Work required:
Below are records to transcribe in full and unchanged; omit every picture.

--- Dataset extract Enclosed Below ---

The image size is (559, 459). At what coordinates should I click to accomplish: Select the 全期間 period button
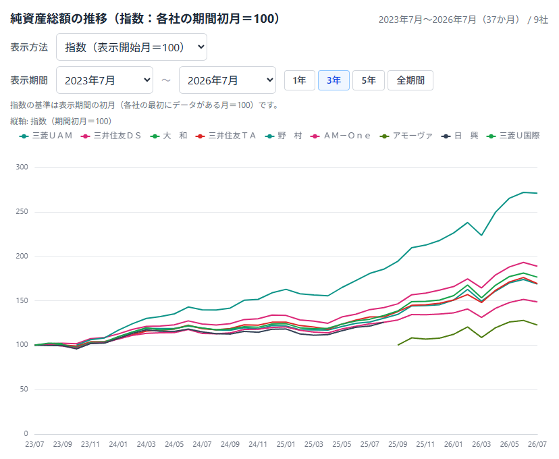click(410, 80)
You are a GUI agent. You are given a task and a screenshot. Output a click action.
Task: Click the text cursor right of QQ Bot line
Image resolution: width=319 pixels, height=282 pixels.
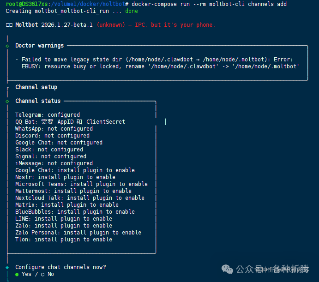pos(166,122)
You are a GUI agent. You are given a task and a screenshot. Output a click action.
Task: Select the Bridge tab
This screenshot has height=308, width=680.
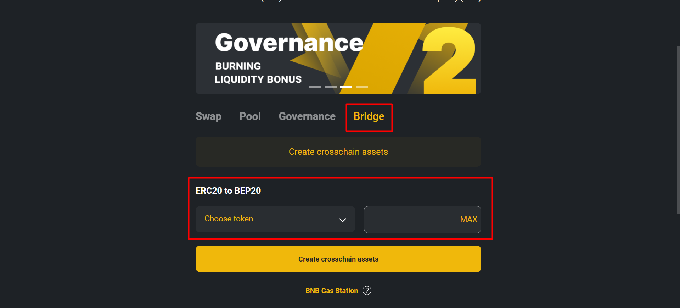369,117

--- End of Enclosed Dataset extract ---

Task answer:
The image size is (559, 459). At what coordinates should I click to accomplish: Select the 全期間 period button
click(410, 80)
You are a GUI agent. You are given a task and a screenshot. Output a click action.
Task: Click the text cursor right of QQ Bot line
Image resolution: width=319 pixels, height=282 pixels.
pos(166,122)
You are a GUI agent. You are given a task and a screenshot. Output a click action.
Task: Select the Bridge tab
This screenshot has height=308, width=680.
369,117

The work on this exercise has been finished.